• [Required work]: Pull each line containing "PyPI" out of the data and copy it.

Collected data

________

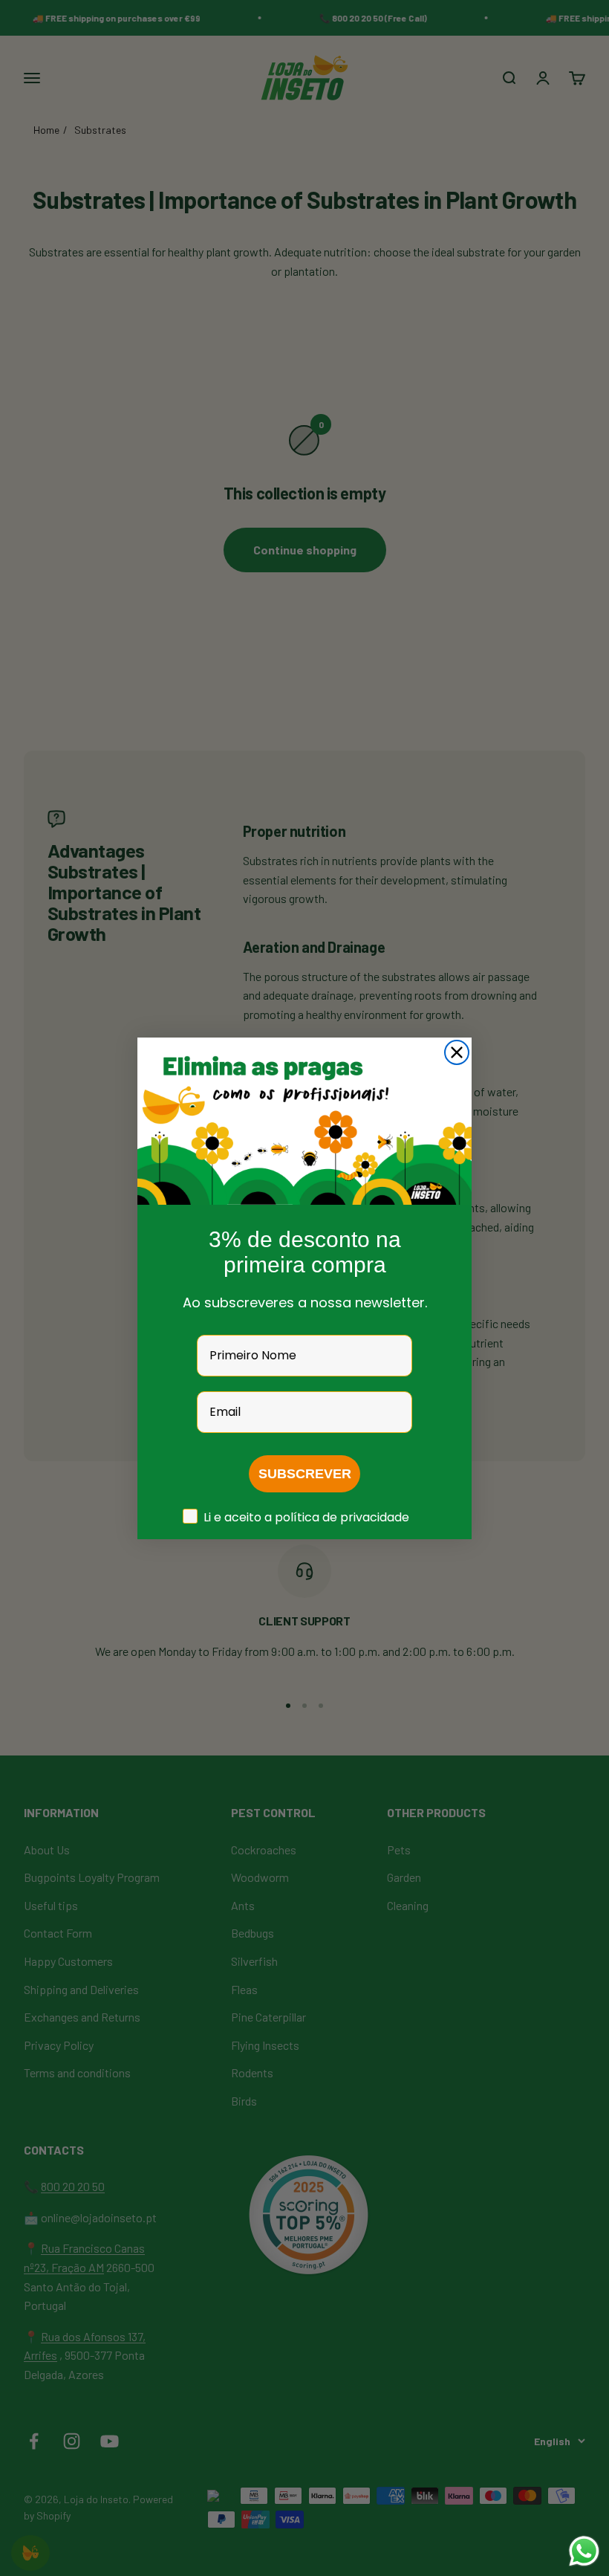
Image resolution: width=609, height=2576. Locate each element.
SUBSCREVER (304, 1473)
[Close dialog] (457, 1052)
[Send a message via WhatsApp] (584, 2551)
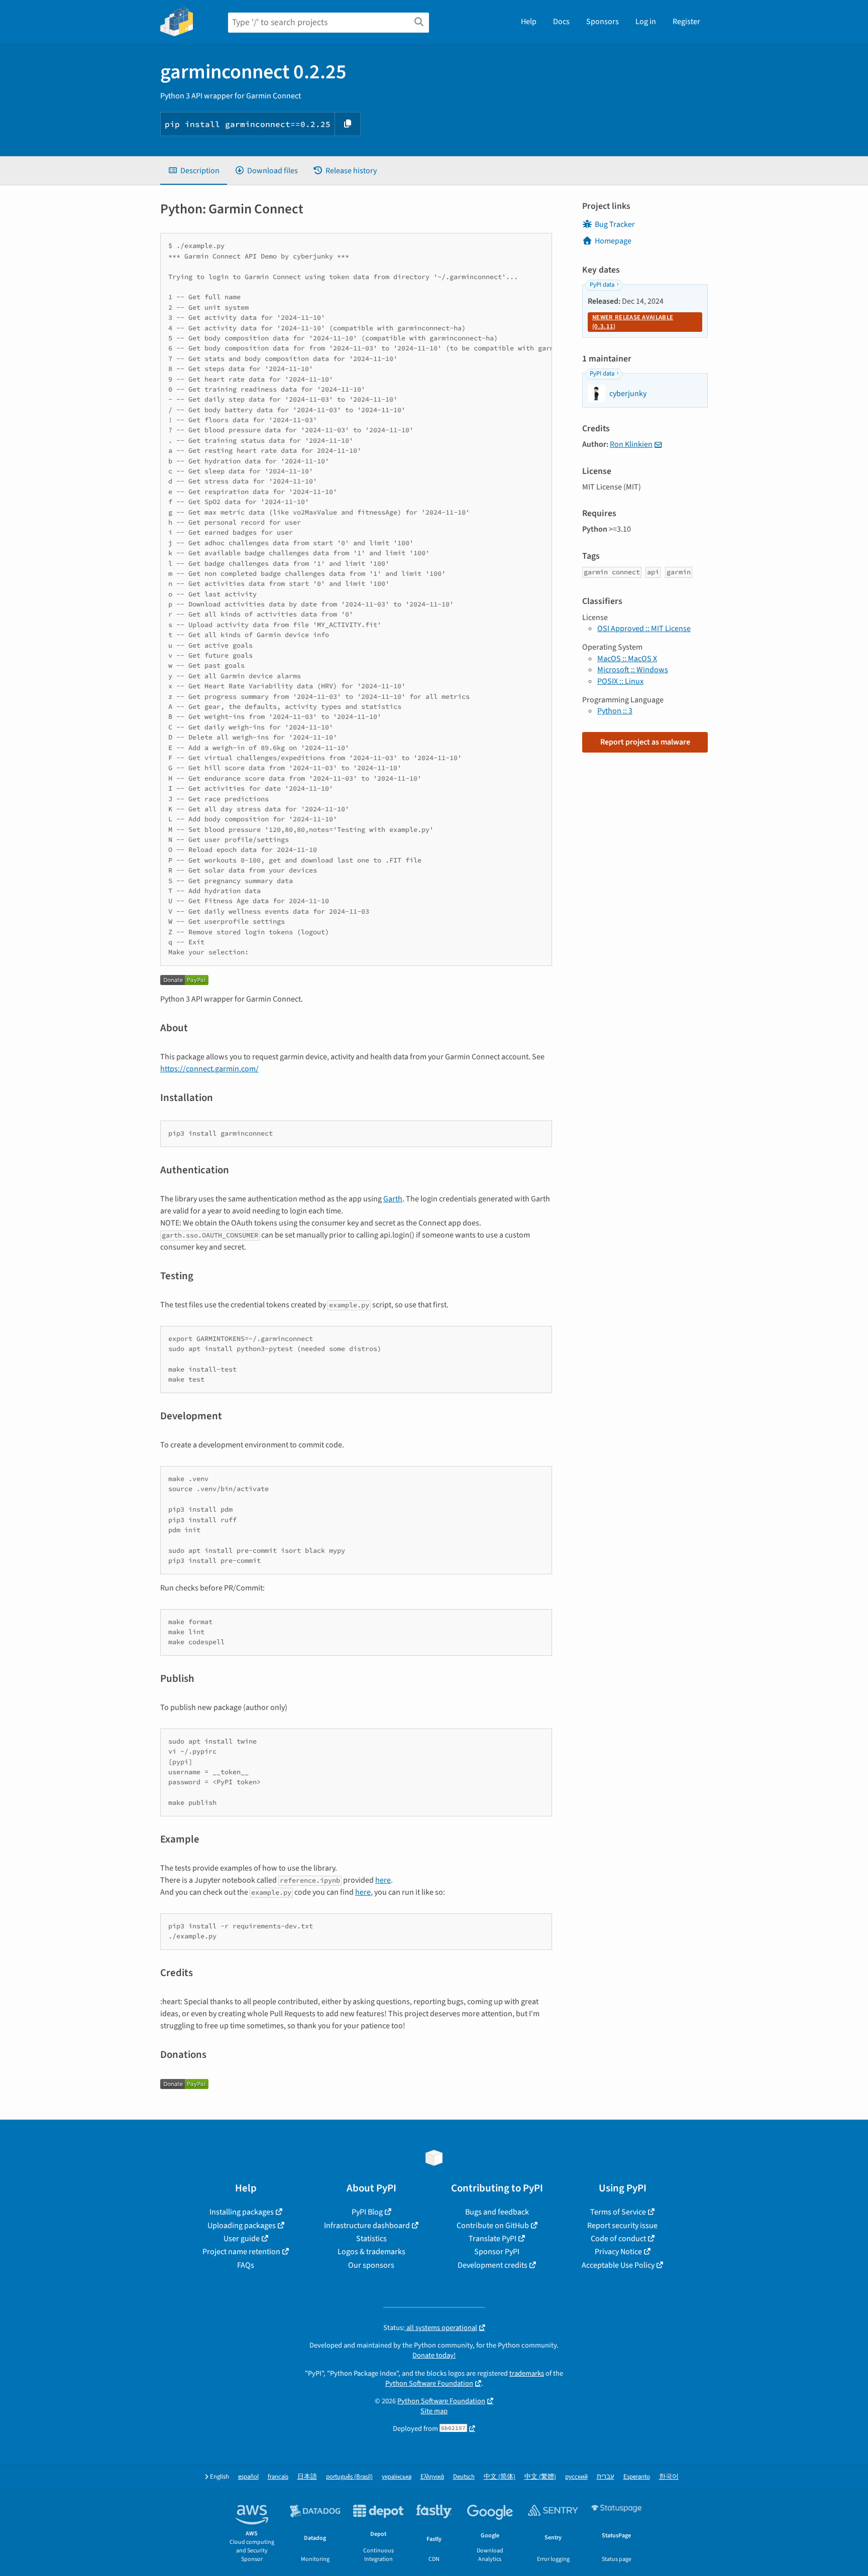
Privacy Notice (618, 2251)
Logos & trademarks (371, 2251)
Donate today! (434, 2355)
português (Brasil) (349, 2477)
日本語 (307, 2477)
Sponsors (602, 21)
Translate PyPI (492, 2238)
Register (686, 21)
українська (396, 2477)
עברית (605, 2477)
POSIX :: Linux (620, 681)
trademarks (526, 2373)
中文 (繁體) (540, 2477)
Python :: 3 (614, 710)
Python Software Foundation (429, 2383)
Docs (561, 21)
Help (528, 21)
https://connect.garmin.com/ (209, 1068)
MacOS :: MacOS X (627, 658)
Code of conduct (618, 2238)
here (383, 1880)
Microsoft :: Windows (632, 669)
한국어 (669, 2477)
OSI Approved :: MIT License (644, 628)
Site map (434, 2411)
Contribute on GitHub (493, 2225)
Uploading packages (241, 2225)
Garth (392, 1198)
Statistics (371, 2238)
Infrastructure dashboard (367, 2225)
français (278, 2477)
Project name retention (241, 2251)
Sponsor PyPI (496, 2251)
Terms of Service (618, 2212)
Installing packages (241, 2212)
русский (576, 2477)
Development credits (492, 2265)
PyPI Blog (367, 2212)
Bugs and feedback (497, 2212)
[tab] (193, 171)
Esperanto (636, 2477)
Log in (645, 21)
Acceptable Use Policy (618, 2265)
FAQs (245, 2265)
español (248, 2477)
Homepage (613, 241)
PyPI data (602, 284)
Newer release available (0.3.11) (632, 322)
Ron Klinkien (631, 444)
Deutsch (464, 2477)
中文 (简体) (499, 2477)
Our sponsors (371, 2265)
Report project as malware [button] (645, 742)
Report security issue (622, 2225)
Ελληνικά (432, 2477)
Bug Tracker (615, 224)
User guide (242, 2238)
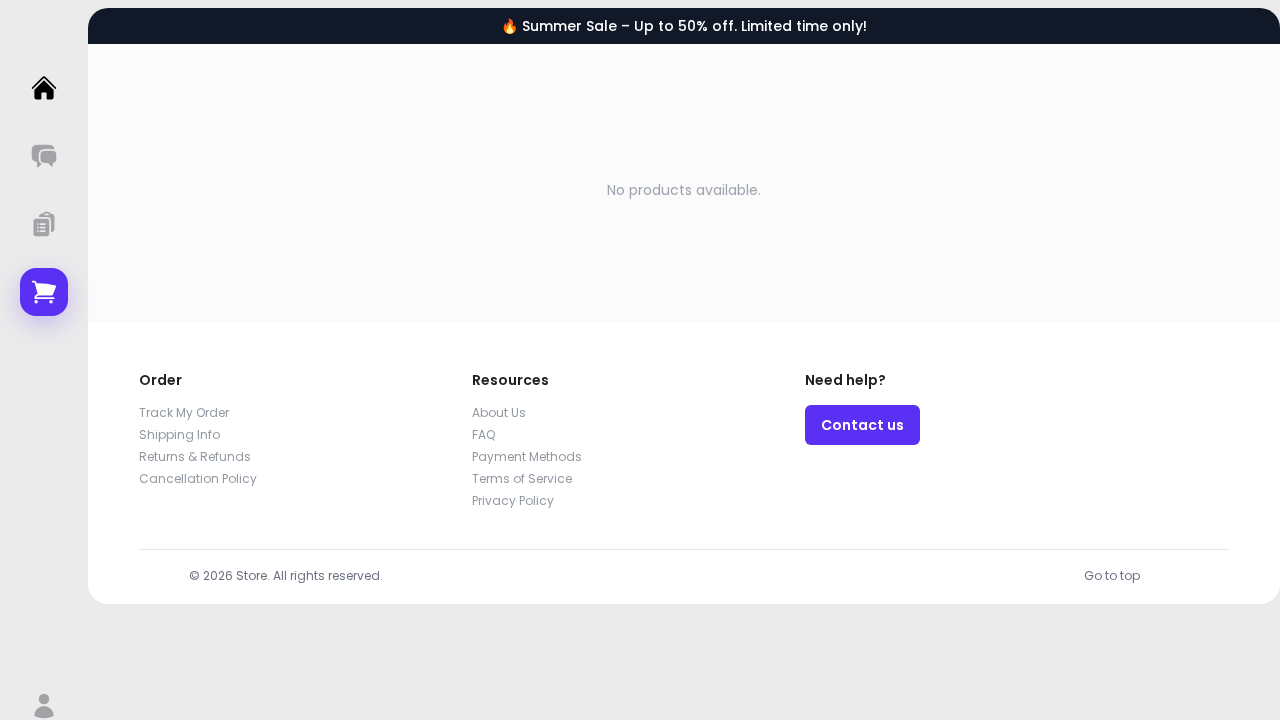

________

• [Response below]:
Translate PyPI (492, 2238)
Sponsor PyPI (496, 2251)
PyPI Blog (367, 2212)
PyPI data (602, 284)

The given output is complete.